- _What you need to do_: Could you print each of the records below exactly?

Stored data entries:
· · · · · · ·
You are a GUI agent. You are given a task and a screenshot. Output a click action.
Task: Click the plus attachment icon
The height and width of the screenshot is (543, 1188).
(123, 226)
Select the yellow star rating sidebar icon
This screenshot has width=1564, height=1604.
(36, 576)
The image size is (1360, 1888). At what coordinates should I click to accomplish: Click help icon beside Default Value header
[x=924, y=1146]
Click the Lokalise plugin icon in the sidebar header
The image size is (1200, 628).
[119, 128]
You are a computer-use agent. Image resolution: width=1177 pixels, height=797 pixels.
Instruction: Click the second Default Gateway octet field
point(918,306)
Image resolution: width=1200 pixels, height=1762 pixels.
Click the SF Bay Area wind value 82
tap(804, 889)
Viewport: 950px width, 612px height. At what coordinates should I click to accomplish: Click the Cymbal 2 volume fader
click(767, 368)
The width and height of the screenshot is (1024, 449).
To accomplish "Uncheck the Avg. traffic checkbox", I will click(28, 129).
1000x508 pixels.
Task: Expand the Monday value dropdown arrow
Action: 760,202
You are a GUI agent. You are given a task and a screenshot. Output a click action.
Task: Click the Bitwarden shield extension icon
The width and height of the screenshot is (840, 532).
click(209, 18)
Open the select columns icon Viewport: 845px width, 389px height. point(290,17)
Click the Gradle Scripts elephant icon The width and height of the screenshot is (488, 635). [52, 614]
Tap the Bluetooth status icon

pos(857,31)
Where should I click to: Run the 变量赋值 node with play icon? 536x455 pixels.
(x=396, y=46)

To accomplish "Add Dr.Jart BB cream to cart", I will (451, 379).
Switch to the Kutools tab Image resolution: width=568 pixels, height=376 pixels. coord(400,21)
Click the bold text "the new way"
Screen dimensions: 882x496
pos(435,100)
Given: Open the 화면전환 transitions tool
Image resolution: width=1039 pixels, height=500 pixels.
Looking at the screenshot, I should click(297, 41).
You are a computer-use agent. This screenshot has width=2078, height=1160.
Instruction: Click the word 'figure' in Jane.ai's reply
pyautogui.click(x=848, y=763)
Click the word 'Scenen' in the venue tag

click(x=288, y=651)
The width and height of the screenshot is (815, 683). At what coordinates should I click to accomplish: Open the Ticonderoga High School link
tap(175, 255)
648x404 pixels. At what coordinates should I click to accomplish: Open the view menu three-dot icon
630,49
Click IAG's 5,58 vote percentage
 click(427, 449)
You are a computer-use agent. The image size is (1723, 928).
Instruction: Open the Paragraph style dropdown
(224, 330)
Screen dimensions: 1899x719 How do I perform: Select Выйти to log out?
· · · · · · ·
- _Response to the task_:
You are a GUI agent. You are given a task and a screenshot. Output a click action.
Task: Click the plus attachment icon
The height and width of the screenshot is (543, 1188).
(123, 226)
Select the yellow star rating sidebar icon
This screenshot has width=1564, height=1604.
(36, 576)
The image size is (1360, 1888). At what coordinates should I click to accomplish: Click help icon beside Default Value header
[x=924, y=1146]
Click the Lokalise plugin icon in the sidebar header
The image size is (1200, 628).
[119, 128]
You are a computer-use agent. Image resolution: width=1177 pixels, height=797 pixels.
Instruction: Click the second Default Gateway octet field
point(918,306)
Image resolution: width=1200 pixels, height=1762 pixels.
Click the SF Bay Area wind value 82
tap(804, 889)
Viewport: 950px width, 612px height. At what coordinates should I click to accomplish: Click the Cymbal 2 volume fader
click(767, 368)
The width and height of the screenshot is (1024, 449).
To accomplish "Uncheck the Avg. traffic checkbox", I will click(28, 129).
1000x508 pixels.
Task: Expand the Monday value dropdown arrow
Action: 760,202
You are a GUI agent. You are given a task and a screenshot. Output a click action.
Task: Click the Bitwarden shield extension icon
The width and height of the screenshot is (840, 532).
click(209, 18)
Open the select columns icon Viewport: 845px width, 389px height. point(290,17)
Click the Gradle Scripts elephant icon The width and height of the screenshot is (488, 635). [52, 614]
Tap the Bluetooth status icon

pos(857,31)
Where should I click to: Run the 变量赋值 node with play icon? 536x455 pixels.
(x=396, y=46)

To accomplish "Add Dr.Jart BB cream to cart", I will (451, 379).
Switch to the Kutools tab Image resolution: width=568 pixels, height=376 pixels. coord(400,21)
Click the bold text "the new way"
Screen dimensions: 882x496
pos(435,100)
Given: Open the 화면전환 transitions tool
Image resolution: width=1039 pixels, height=500 pixels.
Looking at the screenshot, I should click(297, 41).
You are a computer-use agent. This screenshot has width=2078, height=1160.
Instruction: Click the word 'figure' in Jane.ai's reply
pyautogui.click(x=848, y=763)
Click the word 'Scenen' in the venue tag

click(x=288, y=651)
The width and height of the screenshot is (815, 683). At what coordinates should I click to accomplish: Open the Ticonderoga High School link
tap(175, 255)
648x404 pixels. At what coordinates should I click to accomplish: Open the view menu three-dot icon
630,49
Click IAG's 5,58 vote percentage
 click(427, 449)
You are a computer-use agent. The image size is (1723, 928).
Instruction: Open the Paragraph style dropdown
(224, 330)
Screen dimensions: 1899x719 How do I perform: Select Выйти to log out?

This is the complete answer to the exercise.